Here are some of the things that The “New” Prostate Cancer InfoLink sees as important in thinking about this study, which is certainly (as indicated previously) interesting, and which we should be able to learn from:

  • There was one arguably surprising finding, which is that 12/205 men (5.9 percent) who didn’t meet any of the five sets of criteria for active surveillance still had pathologically insignificant prostate cancer post-surgery. But this raises the question of whether these 12 men would have met the Klotz/Sunnybrook criteria.
  • The highest level of pathologically insignificant prostate cancer (82.8 percent) occurred in men who met all five sets of criteria for management on active surveillance — but even among men who met all five criteria, there were still some who didn’t have pathologically insignificant disease.
  • As one might have expected, the stringent JHMI criteria were best at predicting which men would have pathologically insignificant disease … but JHMI has already implied that it’s criteria for entry onto active surveillance protocols may be overly stringent.
  • Patients in this study did not get any type of prospective re-evaluation after initial diagnosis and prior to surgery (using either a careful re-biopsy or an MRI or both) to ensure that they really were good candidates for active surveillance … so some of them probably weren’t!

This study is only one of several published studies to conduct this type of analysis, but it does appear to be the first to identify the fact that a small subset of patients not meeting any of the selected sets of criteria for active surveillance can, in fact, have histopathologically insignificant prostate cancer (as defined by the authors).
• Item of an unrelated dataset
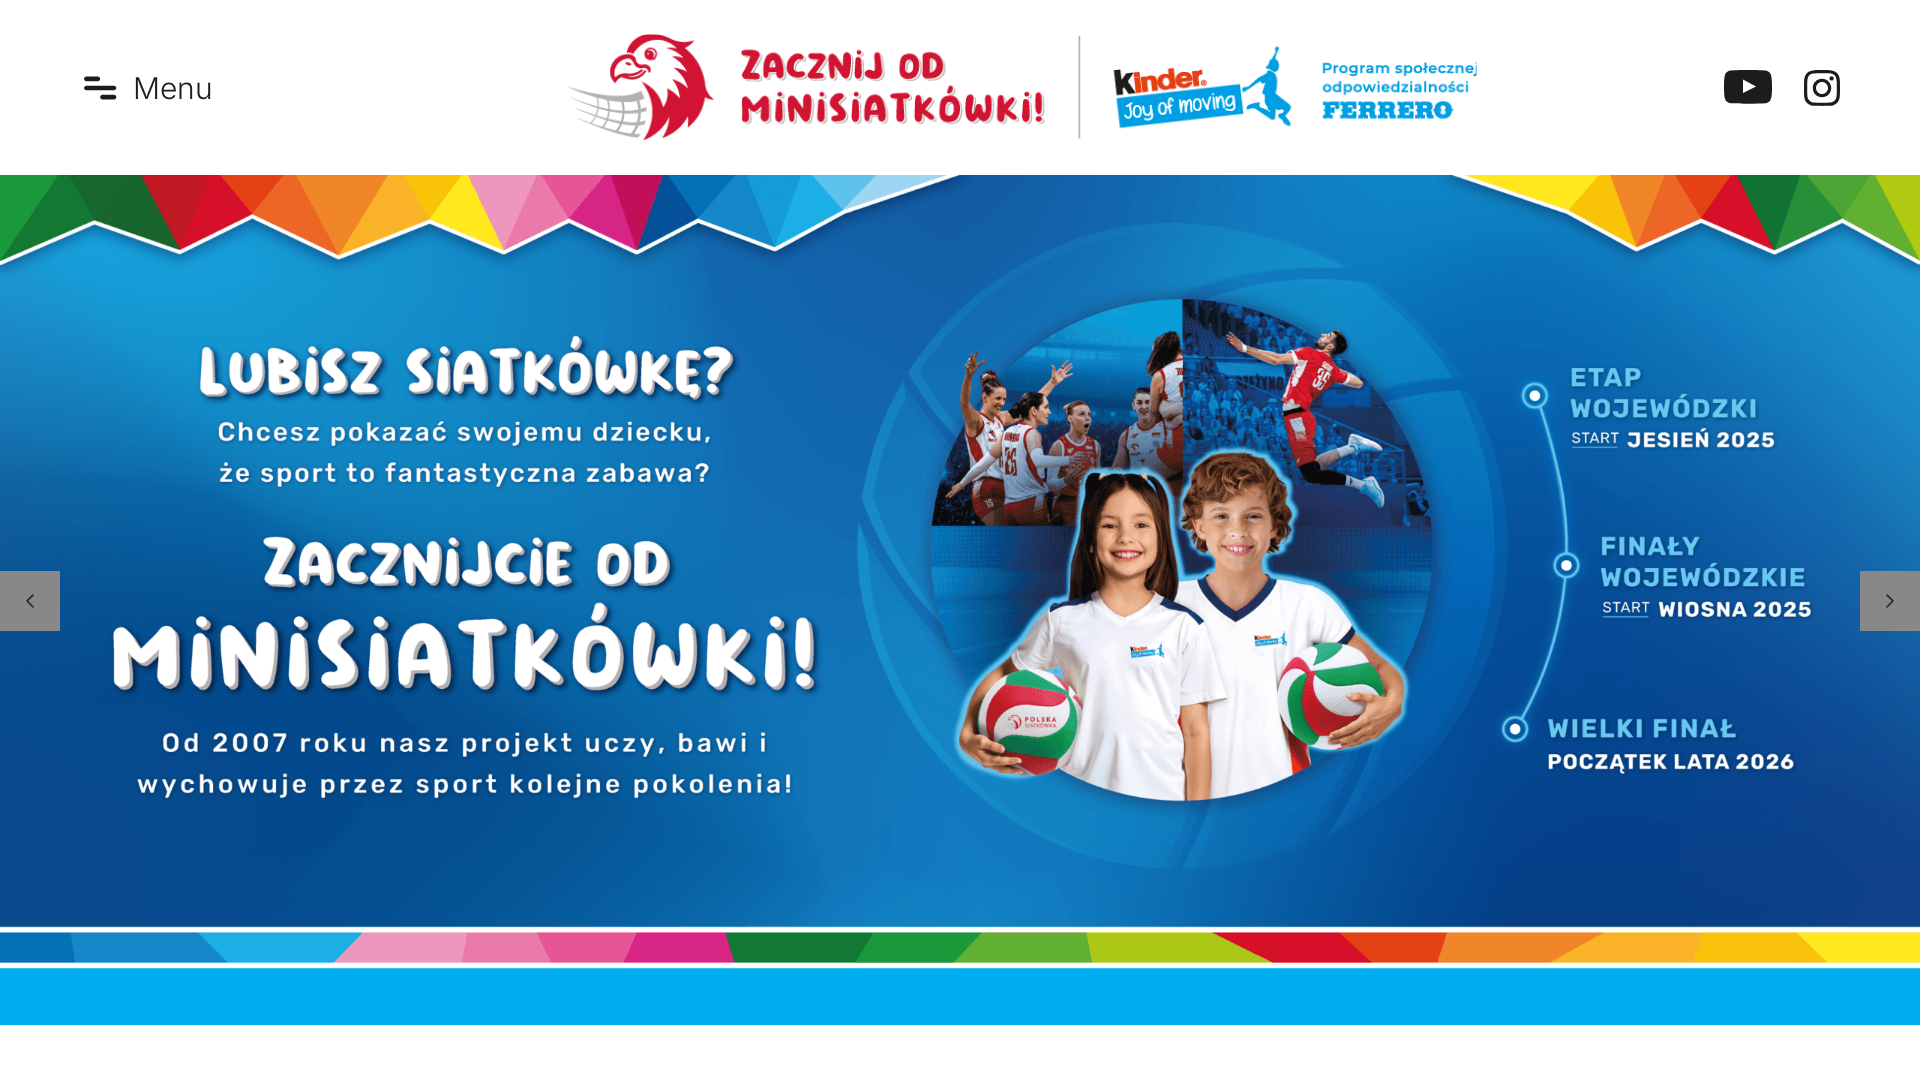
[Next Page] (1890, 601)
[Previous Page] (30, 601)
Such studies are certainly helpful in guiding us with respect to the future standardization of clinical criteria for selection of patients appropriate for  management on active surveillance.

However, like most other studies of this type, what this study really shows is that:

  • We need better standardization of clinically appropriate (as opposed to academically interesting) criteria for placing men on active surveillance.
  • We need to incorporate the use of standardized forms of diagnostic re-evaluation into these criteria (e.g., multiparametric MRIs and repeat biopsies within 12 months of diagnosis, ideally based on multiparametric MRI/TRUS fusion).
  • We need to fully appreciate that outcomes of management on active surveillance must be assessed on the same clinical basis as every other form of management for localized prostate cancer — progression-free survival at 5 and 10 years of follow-up — as opposed to any type of histopathological outcome among men who were not managed on active surveillance at all!

2 Responses

  1. I question the significance of the accuracy of JHMI vs. the others given the disparate rate of men meeting their requirements for AS compared with the others. In other words it looks to me like a guy would have had the best odds of going to MSKCC if he was interested in active surveillance based on these data.

  2. Dear Cliff:

    I was talking about something different to you. You are correct that if you wanted to get onto active surveillance, the MSKCC criteria permit enrollment of a wider range of patients. The JHMI criteria, on the other hand, were the best at projecting pathologically indolent disease according to the criteria predefined by this group of authors in this cohort of patients. However, the real question to be addressed is whether any of the criteria used in this study are actually the most appropriate criteria from a clinical perspective. The modified criteria now being used by Klotz and his colleagues in Canada permit enrollment of an even wider range of patients that the MSKCC criteria but appear to be able to produce long-term outcomes closely comparable to those recently published by Johns Hopkins.